- _TEXT EXCERPT_
++++++++++

Tom claimed that one book was enough to last a lifetime anyway, especially if you read it in the special way.
‘What do you mean?’ I’d asked him. ‘What special way?’
‘One word a day,’ he’d answer.
(Jeff Noon, ‘Crawl Town’)
Leaving the village behind, we followed the heady sweeps of the road up into a land of slow glass.
(Bob Shaw, ‘Light of Other Days’)
Imagine a sheet of glass the thickness of an ordinary window pane, except it has been engineered at a molecular level so that light takes a very long time to go through it – a staggering ten years, to be precise. When it comes out of the factory, the sheet is jet black. Then it is placed in a scenic spot somewhere in the Scottish highlands, and left there for the requisite ten years. Finally, when the time is up, an image appears of that landscape, by now ten years old, in the same way that the light of faraway stars belongs to the past even as it reaches us in the present.
Now imagine that you buy this sheet of glass and put it in your city apartment, in place of one of your regular windows, so that you can look out on that awe-inspiring northern landscape instead of the buildings on the other side of the street. This isn’t a still picture, but an actual view, with depth and movement and the cycles of day and night and of the seasons.
This scientific advance in nanotechnology is the premise of a very well-known short story by Irish author Bob Shaw, 'Light of Other Days', that was originally published in 1966. Slow glass is introduced here to the reader as a premium consumer product, designed not to relive the past but rather to improve on drab urban aesthetic, although Shaw turns this premise into a poignant story of personal loss.
(I won’t go into the details of that quite yet, except to say that the story contains at least one wonderfully poetic image, of the cleaners that come out at night where the glass is being farmed to polish the windows without making an impression in it.)
I’m interested however in what happens after the ten years is up, an aspect that is not directly addressed in the story. At this time the image will change into the regular view of the street outside your apartment, except ten years ago to the day. And if somebody were to look through that same window from one of the houses across the street, they would see the inside of your apartment not as it is, but as it was. My question is: what would you do? Would you swap that window for one of regular glass? Order another landscape, whether Scottish or otherwise? Or carry on with a window that keeps the wrong time?

++++++++++

- _PROVIDED INFORMATION_
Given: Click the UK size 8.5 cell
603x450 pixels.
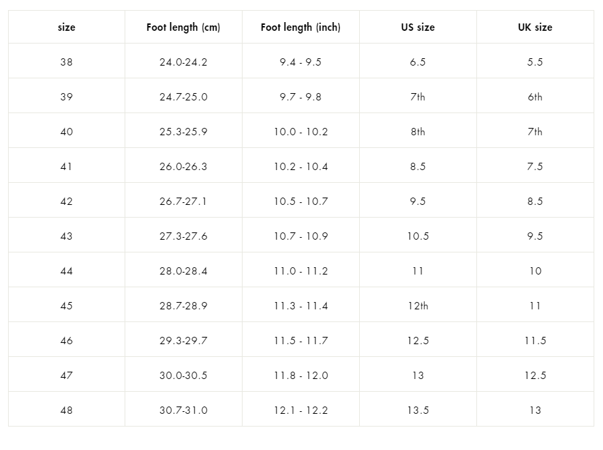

++++++++++

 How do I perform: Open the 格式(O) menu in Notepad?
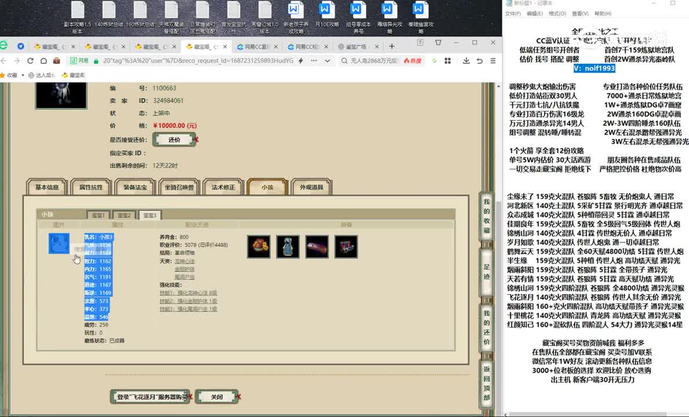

++++++++++

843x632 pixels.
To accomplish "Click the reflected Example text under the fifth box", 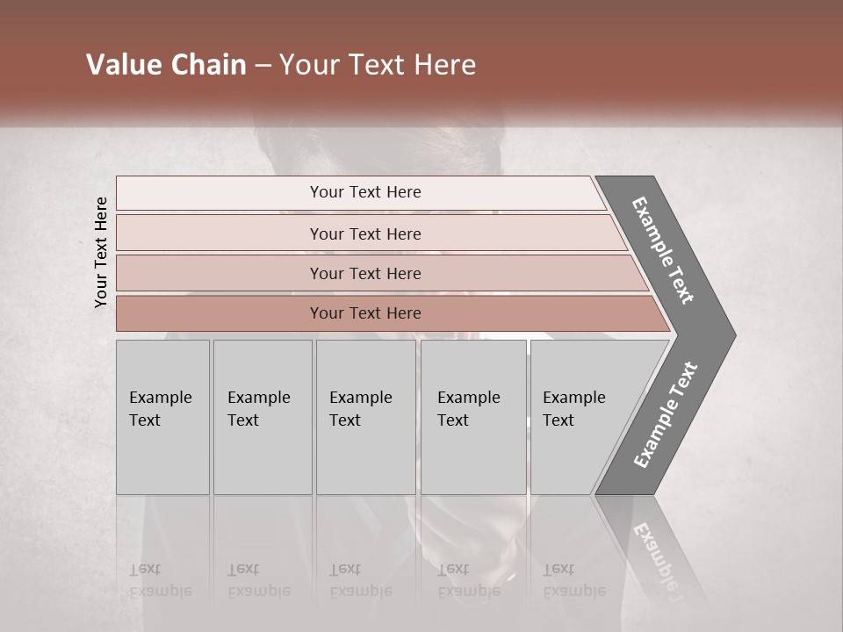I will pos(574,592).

++++++++++

- _COMPLETE THE FOLLOWING_
a: In the essay on slow glass, how long does light take to pass through the engineered sheet?
b: Write the next part of the essay on slow glass, starting after its closing question about the window that keeps the wrong time.
The listing has no connection to the essay on slow glass.

- _TASK ANSWERS_
a: Ten years.

b:
In The Clock of the Long Now, Stewart Brand suggests another thought experiment for changing one’s perspective on temporality: from now on instead of writing the year in dates using four digits, try using five. Until the year ten thousand, this will mean adding a leading zero: nineteen ninety-nine becomes 01999, two thousand and eleven becomes 02011 and so forth. Aiming as he did to convince technologists to take a longer view, Brand addressed the suggestion to computer programmers, but there’s no reason why it should be limited to them. In his provocative pamphlet on the death of cinema, Paolo Cherchi Usai employed the same notation as an ironic device against those who assume that the films from the first century of the life of cinema will be around three hundred years from now, let alone eight thousand.
Slow time, a long now: phrases that seem designed to negate the possibility of progressive change, let alone revolution. Were I to try to rescue slowness from this negative association, I could start form the Kunderian idea that slowness is essential to memory – and memory, I contend, is central in turn to any political project that aspires to be democratic. Kundera again, in a different book: ‘the struggle of man against power is the struggle of memory against forgetting’. Which is another way of saying that memory is anti-totalitarian. But is it necessarily progressive? Doesn’t the preservation of culture – an interest of both Brand and Cherchi Usai’s – connect at some level to conservatism and, conversely, aren’t revolutionary movements at least partly predicated on the erasure of traditions and modes of knowledge that underlie the power structures they seek to overthrow?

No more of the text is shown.